Pitié, il faut en finir
Si l’année 2023 a livré plusieurs enseignements sur l’industrie culturelle, le plus important d’entre eux reste qu’un succès d’autrefois n’a pas l’assurance d’un retour en grâce. Indiana Jones 5 — malgré l’aura de ses prédécesseurs et la promesse de véritables adieux aux personnages d’Harrison Ford — a été accident de parcours notable dans la stratégie de Disney. Le film n’a pas atteint la rentabilité, alors même que son important budget le prédestinait à siéger à la plus haute marche du box-office mondial. Il semblait d’ailleurs ouvrir la voie à un “Legacyquel”, en introduisant le personnage de Phoebe Waller-Bridge. S.O.S. Fantômes n’est pas non plus sur la voie d’un carton au box-office. Le règne des licences emblématiques est-il arrivé à son terme ?

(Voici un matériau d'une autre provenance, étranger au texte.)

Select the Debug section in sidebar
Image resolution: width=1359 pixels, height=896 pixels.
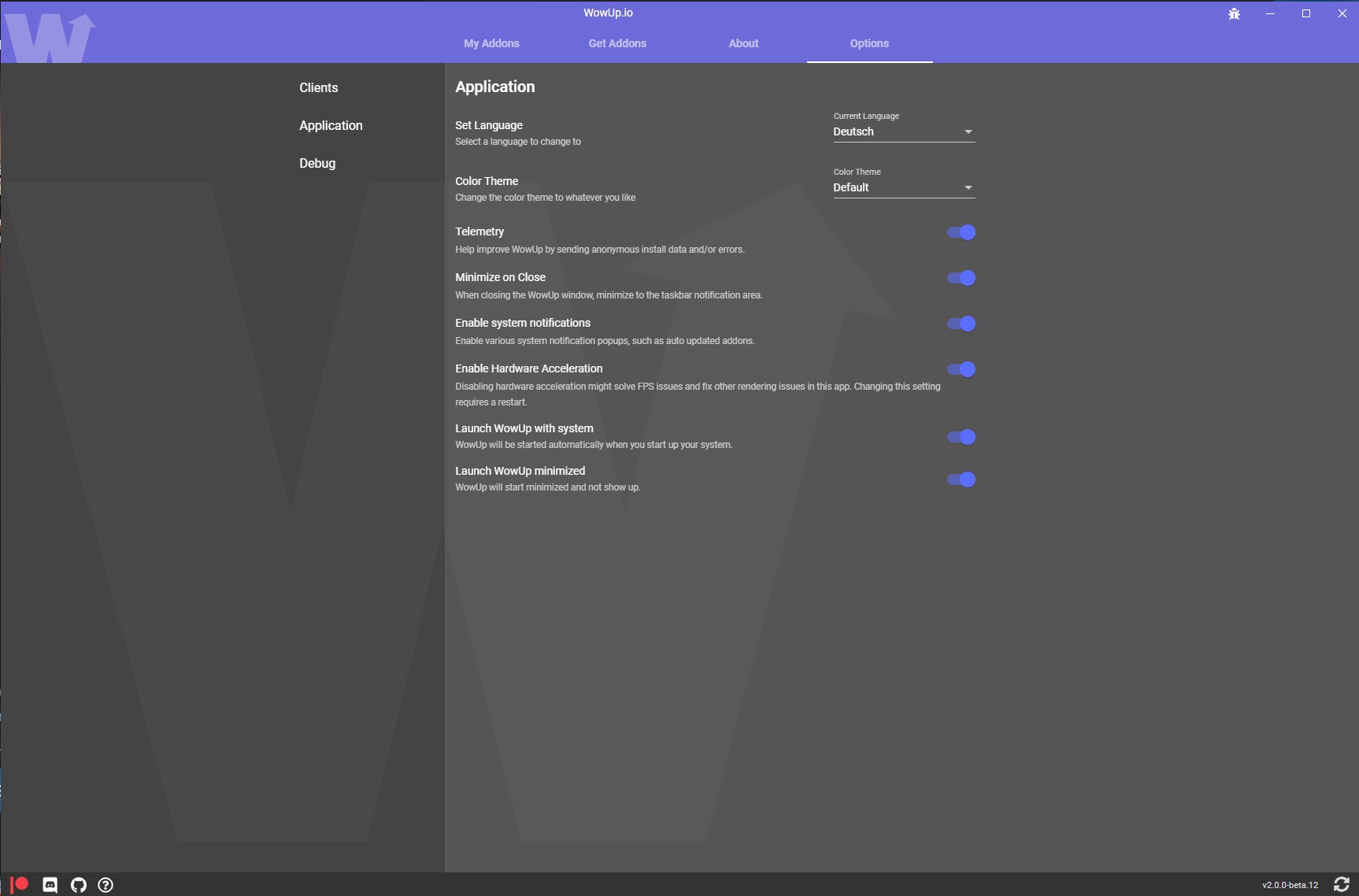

Il faut dire que le “Legacyquel” est un exercice périlleux, qui nécessite d’accorder assez de place à la nouveauté pour naviguer entre les éléments nostalgiques. C’est précisément ce que ne réussit jamais à faire S.O.S Fantômes : La Menace de Glace. Le film multiplie clins d’œil et référence, sans jamais s’attarder à construire des enjeux dignes de ce nom pour les petits nouveaux. Même son de cloche chez Jurassic World : Le Monde d’Après qui, outre le fait d’avoir mis de côté son postulat de départ après seulement quelques minutes, se contentait de régurgiter des scènes et moments emblématiques du premier film. L’on peut aussi citer les expérimentations du côté de l’horreur, genre prompt à faire appel aux procédés narratifs du “Legacyquel”. Si c’est dans les vieux pots que l’on fait les meilleures confitures, elles ont aussi parfois un goût rance.